I don' find the sentence you quoted from wikipedia so much illuminating... It's saying that Euler angles want to decompose a rotation as a product of three rotations $RPY$. It is obvious that every rotation applies to the frame of the previous one. This is exactly the good thing about Euler angles... the bad thing is that if you have a rotation which varies with continuity, the three rotations $R,P,Y$ are not guaranteed to vary continuously.
My suggestion is to think about the real gimbal lock, which might happen to a compass in a plane. Notice that the compass in a plane gives you exactly the Yaw angle. Suppose that the plane is heading north and makes a loop. When the plane passes the vertical the yaw angle passes abruptly from north to south and might cause the compass to lock in an incorrect position.
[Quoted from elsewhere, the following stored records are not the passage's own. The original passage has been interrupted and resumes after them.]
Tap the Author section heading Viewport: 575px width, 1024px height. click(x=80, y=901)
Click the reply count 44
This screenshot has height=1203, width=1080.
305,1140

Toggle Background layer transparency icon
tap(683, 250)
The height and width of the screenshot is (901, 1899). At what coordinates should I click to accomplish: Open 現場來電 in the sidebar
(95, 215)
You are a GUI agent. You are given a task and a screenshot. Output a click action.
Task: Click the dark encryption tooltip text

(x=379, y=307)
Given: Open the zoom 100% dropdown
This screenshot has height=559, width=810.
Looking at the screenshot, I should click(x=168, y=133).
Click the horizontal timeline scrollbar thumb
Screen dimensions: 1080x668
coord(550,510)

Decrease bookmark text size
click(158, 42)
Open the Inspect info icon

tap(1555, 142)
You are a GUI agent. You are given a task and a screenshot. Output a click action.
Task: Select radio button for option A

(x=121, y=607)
After a lot of searching, I have finally found a reference that has what I needed. Although it doesn't appear in a 'Quaternion to Euler' or 'Quaternion to Tait-Bryan' google search, when I gave up and started looking for 'Quaternion to Axis-Angle' with the intention of going through that representation as an intermediate step, I came across the following wonderful document:
Technical Concepts
Orientation, Rotation, Velocity and Acceleration,
and the SRM
Version 2.0, 20 June 2008
Author: Paul Berner, PhD
Contributors: Ralph Toms, PhD, Kevin Trott, Farid Mamaghani, David Shen,
Craig Rollins, Edward Powell, PhD
http://www.sedris.org/wg8home/Documents/WG80485.pdf
It covers a lot of the formalisms, but most importantly, shows derivations and solutions for 3-1-3 and 3-2-1 Euler angle representation. It also seems to cover inter-conversion between pretty much every other rotation representation I'm aware of, and so I would also recommend it as a good general reference.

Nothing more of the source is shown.